• [Görev açıklaması] Aşağıdaki Pınarbaşı metninde "Çimene, çiçeğe, ağaca" ile başlayıp "büyük zevk alır." ile biten kısmı, "Fidan" yerine "Fide" koyarak yeniden yazar mısın?

• [Metin parçası]
++++++
Çimene, çiçeğe, ağaca hayrandır. Onun için her canlı değerli birer varlıktır. Fidan dikmeyi çok sever ve yetiştiklerini, büyüdüklerini seyretmekten büyük zevk alır.
Toroslardan süzülerek, bulunduğumuz yerdeki dağın altından gelen ve pek çok gözden fışkıran buz gibi sulardan meydana geldiği için bu göle ‘Kırkgöz Gölü’ deniyor ama biz, pınarın başında olduğumuzdan, buraya ‘Pınarbaşı’ diyoruz.
Tam karşımızdaki tesiste benzin istasyonu, lokanta, göl kenarında bir kahvehane, açık bir mescit ve kıyıya bağlı kayıklar var. Burdur ve Isparta üzerinden gelenler, burada dinlenerek yollarına devam ederler. Pazar günleri, Antalya ve civarındaki avcılar, kara ve tatlı su avcılığı için erkenden gelip ya dağa tırmanırlar ya da kayıklarla açılırlar. Göl kenarlarında kamışlar boy atmıştır. Yüzeyi, kocaman yuvarlak ve yemyeşil nilüfer yapraklarıyla kaplıdır; bembeyaz dişleriyle gülümserler.
Gölün kıyısından bakıldığında, içinde kaynaşan balıklar görünür. Kenarındaki taşlarda kurbağalar, kayalarda kertenkele ve bukalemunlar görülür. Yılanı bol olan yerde annem kırk kadar öldürdüğünü söyler.
++++++
• [Satırlar]
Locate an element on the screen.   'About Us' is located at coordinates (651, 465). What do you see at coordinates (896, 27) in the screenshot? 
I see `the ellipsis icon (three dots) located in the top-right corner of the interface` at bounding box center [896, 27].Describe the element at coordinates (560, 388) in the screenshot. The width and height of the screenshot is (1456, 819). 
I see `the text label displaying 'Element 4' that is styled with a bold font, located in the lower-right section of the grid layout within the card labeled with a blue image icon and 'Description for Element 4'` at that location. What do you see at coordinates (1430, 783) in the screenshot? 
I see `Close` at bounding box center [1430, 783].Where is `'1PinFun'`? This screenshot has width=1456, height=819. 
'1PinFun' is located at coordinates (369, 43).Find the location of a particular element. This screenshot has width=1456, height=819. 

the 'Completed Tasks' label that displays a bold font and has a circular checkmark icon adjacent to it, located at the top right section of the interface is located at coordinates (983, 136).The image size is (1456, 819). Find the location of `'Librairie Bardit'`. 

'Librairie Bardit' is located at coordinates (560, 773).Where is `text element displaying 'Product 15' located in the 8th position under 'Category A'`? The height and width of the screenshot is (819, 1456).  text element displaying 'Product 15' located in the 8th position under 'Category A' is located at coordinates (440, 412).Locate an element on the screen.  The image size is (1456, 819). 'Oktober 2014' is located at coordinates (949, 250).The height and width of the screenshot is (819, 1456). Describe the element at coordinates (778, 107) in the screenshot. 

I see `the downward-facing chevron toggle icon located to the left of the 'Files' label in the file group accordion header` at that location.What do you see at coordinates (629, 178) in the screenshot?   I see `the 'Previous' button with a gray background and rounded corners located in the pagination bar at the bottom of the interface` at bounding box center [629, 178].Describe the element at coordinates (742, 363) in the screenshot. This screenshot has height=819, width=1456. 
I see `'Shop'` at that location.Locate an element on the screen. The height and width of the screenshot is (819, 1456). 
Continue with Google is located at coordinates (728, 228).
++++++
• [Görev çözümü]
Çimene, çiçeğe, ağaca hayrandır. Onun için her canlı değerli birer varlıktır. Fide dikmeyi çok sever ve yetiştiklerini, büyüdüklerini seyretmekten büyük zevk alır.